Work to complete
Translate this sentence from the introduction on Leroy Robertson's organ music into Spanish: "This unpopularity does not prove that Robertson's music is not well written."

Text shown
********************
David Pickering currently teaches at Salt Lake Community College, Deseret Academy, the Waterford School, and the Day Murray Organ School. Dr. Pickering received the doctor of musical arts degree in organ performance and a master's degree in organ performance and musicology from the University of Kansas as a student of James Higdon. He received his bachelor of music degree in organ performance from Brigham Young University as a student of Parley Belnap and J. J. Keeler.
Introduction
The 1930s was a creative era in organ composition, both in Europe and the United States. Frenchman Louis Vierne composed his tonally adventuresome, cyclic Sixième Symphonie in 1930. Fellow compatriot Marcel Dupré's Le Chemin de la Croix (1931) portrayed musically Christ's crucifixion. The innovative Olivier Messiaen used his modes of limited transposition to form the harmonic vocabulary of L'Ascension in 1933-34. German Sigfrid Karg-Elert composed his lengthy and tonally-taxing Passacaglia und Fuge an B-A-C-H in 1932. American Leo Sowerby composed his Symphony in G Major in 1930, which has remained a landmark of American organ composition to the present day.
Many other organ works written by American composers during the 1930s have largely disappeared from the known organ repertory. Leroy Robertson's three organ works--Organ Sonata in B Minor, Fantasia in F Minor, and Intermezzo--join the ranks of those works that never enjoyed wide acclaim. This unpopularity does not prove that Robertson's music is not well written. Like the aforementioned compositions, Robertson's music also employs new ideas. His Organ Sonata was one of few composed during the first part of the twentieth century.1 He also incorporated a Native American melody into the Organ Sonata. This was a revolutionary idea for organ composition during the first part of the twentieth century, showing Robertson's interest in the varied styles of earlier compositions.
The famous French organist and composer Marcel Dupré came into contact with Robertson's organ music on a recital tour in 1939. Dupré wrote to Robertson, "It is a pleasure for me to tell you that I have been very interested by your organ compositions . . . They are very musical and well written for the instrument. I wish to you the success that you deserve with them."2 The success never came, and Robertson's Organ Sonata and Fantasia have never been published,3 while the Intermezzo has been published in a book containing other works by American composers.4 The ignominious state of Robertson's organ music is unfortunate, since his compositional ability and idiomatic writing for the organ have produced solid, musical organ works that deserve wider circulation and recognition.
********************
Extracted entries
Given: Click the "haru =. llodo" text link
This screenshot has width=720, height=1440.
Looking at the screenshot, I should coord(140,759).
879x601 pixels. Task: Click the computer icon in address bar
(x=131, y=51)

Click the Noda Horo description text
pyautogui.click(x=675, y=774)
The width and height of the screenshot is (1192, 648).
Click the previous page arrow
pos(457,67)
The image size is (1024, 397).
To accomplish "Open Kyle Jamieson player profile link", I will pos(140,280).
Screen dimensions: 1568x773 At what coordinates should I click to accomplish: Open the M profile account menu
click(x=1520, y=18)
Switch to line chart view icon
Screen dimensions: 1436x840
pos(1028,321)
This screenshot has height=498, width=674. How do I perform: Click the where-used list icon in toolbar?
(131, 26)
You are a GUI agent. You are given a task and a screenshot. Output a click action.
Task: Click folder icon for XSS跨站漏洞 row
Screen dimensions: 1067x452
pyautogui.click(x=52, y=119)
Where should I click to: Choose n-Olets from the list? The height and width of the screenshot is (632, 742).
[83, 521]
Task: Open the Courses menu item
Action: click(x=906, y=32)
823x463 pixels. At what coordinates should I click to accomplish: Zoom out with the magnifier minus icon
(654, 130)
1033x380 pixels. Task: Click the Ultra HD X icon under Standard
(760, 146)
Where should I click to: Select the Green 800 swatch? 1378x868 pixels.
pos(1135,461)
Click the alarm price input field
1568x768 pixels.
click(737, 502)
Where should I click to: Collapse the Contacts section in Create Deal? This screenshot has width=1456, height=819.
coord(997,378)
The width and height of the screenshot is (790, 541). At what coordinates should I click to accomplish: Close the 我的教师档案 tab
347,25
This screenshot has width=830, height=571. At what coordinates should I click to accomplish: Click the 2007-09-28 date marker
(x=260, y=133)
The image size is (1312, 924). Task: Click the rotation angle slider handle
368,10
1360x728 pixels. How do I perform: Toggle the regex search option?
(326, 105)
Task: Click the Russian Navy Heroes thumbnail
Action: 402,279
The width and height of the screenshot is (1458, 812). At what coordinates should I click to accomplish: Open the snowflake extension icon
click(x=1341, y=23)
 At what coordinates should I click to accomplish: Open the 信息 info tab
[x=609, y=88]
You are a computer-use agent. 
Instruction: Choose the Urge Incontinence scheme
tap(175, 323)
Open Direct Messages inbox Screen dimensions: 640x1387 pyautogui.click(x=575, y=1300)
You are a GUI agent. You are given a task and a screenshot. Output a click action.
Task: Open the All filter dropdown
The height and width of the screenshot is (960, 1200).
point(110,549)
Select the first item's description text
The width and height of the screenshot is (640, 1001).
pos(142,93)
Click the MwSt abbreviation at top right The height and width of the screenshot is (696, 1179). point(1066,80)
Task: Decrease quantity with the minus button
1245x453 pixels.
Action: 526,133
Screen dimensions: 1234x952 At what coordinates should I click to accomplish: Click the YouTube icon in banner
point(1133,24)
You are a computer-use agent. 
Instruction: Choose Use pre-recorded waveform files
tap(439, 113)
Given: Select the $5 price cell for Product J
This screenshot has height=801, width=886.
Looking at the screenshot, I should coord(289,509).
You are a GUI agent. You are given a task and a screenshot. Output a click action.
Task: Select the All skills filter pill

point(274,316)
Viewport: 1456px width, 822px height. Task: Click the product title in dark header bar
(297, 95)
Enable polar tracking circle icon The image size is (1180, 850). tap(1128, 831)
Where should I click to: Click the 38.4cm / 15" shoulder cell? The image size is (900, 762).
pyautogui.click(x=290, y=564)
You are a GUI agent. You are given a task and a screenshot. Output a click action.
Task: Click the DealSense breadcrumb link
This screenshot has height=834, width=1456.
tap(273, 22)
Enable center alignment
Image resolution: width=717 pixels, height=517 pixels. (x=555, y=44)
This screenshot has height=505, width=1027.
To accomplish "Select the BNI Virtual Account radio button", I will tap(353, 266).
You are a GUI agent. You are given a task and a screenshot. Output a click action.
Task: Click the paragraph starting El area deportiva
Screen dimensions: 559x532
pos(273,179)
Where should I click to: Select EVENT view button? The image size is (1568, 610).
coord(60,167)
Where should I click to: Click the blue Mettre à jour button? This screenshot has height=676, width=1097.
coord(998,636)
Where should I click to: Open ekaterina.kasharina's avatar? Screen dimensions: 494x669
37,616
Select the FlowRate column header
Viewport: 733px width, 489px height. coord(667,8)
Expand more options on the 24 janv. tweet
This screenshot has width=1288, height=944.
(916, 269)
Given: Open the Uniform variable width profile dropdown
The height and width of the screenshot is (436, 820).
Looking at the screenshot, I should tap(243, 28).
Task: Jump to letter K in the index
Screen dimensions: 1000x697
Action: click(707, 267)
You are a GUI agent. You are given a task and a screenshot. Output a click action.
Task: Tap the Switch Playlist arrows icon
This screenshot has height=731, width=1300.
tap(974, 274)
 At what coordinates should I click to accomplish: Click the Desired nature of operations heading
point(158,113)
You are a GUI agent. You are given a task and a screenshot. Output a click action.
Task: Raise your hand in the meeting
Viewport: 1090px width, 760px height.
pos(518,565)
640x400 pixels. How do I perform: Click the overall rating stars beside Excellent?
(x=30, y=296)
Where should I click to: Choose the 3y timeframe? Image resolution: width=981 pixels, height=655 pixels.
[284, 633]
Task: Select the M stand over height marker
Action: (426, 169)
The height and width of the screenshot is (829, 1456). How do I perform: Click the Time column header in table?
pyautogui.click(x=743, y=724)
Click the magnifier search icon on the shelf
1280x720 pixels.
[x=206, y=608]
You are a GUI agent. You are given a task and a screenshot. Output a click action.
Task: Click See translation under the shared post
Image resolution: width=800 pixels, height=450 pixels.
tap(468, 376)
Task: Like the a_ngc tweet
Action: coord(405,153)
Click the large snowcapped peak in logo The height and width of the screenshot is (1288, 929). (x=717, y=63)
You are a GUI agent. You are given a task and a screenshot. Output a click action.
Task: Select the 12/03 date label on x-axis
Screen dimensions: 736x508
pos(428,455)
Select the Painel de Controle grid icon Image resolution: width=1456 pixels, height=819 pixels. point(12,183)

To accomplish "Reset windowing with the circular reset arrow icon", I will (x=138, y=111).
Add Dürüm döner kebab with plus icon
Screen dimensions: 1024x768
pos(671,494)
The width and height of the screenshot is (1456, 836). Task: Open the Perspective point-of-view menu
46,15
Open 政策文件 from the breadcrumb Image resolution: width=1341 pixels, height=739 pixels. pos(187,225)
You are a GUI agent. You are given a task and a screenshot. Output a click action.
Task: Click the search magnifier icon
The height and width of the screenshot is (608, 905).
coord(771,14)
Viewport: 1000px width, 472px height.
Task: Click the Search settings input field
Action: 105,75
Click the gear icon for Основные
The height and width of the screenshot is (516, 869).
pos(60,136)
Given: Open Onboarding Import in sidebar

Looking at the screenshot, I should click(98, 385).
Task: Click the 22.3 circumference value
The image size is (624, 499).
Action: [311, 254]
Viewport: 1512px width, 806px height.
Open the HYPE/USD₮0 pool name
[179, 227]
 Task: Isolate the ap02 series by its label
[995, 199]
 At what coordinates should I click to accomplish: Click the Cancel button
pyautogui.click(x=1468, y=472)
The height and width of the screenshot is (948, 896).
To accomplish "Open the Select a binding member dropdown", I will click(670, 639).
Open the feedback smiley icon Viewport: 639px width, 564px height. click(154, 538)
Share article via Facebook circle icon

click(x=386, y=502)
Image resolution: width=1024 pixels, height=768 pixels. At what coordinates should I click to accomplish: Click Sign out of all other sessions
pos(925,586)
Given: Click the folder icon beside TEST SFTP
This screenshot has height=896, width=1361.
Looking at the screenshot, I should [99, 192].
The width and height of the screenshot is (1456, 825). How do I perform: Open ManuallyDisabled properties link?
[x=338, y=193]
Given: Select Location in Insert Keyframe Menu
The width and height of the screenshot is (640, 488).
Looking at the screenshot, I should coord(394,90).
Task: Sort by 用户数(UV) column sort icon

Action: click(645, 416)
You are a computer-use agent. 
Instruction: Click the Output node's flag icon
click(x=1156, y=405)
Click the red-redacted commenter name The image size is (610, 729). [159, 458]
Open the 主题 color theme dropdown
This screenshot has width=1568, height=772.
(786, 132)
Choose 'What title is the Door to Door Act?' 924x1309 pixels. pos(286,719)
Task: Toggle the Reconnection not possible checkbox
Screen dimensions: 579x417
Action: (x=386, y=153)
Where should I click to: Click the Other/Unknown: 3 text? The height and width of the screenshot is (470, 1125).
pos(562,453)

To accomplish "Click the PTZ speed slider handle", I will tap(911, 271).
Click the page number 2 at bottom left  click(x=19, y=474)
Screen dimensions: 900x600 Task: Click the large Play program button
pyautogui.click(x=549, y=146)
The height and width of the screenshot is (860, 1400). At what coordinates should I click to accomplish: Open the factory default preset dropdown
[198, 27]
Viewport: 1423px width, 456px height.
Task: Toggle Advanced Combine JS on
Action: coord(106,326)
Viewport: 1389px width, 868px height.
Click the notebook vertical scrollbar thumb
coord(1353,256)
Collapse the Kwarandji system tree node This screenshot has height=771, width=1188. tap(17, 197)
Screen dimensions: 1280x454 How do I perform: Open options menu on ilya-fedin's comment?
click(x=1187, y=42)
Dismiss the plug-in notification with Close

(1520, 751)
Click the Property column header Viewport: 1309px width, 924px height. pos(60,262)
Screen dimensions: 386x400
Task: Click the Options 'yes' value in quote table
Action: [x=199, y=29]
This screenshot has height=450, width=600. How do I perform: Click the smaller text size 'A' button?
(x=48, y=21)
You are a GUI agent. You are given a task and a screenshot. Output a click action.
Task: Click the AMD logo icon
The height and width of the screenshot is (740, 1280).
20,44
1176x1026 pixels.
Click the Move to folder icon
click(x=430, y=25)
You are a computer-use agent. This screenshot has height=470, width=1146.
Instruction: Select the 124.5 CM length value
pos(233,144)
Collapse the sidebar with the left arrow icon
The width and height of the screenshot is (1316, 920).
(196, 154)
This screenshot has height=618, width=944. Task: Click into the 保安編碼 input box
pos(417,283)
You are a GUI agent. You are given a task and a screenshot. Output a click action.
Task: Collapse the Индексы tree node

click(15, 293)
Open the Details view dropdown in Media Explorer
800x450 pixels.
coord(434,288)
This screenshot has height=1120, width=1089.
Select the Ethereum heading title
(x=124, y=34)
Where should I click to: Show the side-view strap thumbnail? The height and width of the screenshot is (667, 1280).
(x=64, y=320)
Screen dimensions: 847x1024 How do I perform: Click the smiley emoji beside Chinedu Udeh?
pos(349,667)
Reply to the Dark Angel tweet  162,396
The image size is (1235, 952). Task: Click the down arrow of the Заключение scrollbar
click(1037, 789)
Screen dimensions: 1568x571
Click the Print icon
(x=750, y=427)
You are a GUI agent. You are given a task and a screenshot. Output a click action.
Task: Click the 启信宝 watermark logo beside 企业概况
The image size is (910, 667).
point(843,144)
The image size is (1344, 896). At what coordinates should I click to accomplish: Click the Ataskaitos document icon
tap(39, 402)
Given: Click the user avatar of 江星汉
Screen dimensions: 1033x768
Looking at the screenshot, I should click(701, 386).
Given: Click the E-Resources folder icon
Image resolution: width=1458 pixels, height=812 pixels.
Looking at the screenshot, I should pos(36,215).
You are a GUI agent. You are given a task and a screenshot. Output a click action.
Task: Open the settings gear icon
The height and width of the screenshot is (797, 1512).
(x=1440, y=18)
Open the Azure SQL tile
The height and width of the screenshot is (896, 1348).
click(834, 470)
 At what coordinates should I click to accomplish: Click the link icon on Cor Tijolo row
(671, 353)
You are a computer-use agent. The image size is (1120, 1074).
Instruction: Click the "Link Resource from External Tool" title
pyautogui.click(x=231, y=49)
********************
Task output
Esta impopularidad no demuestra que la música de Robertson no esté bien escrita.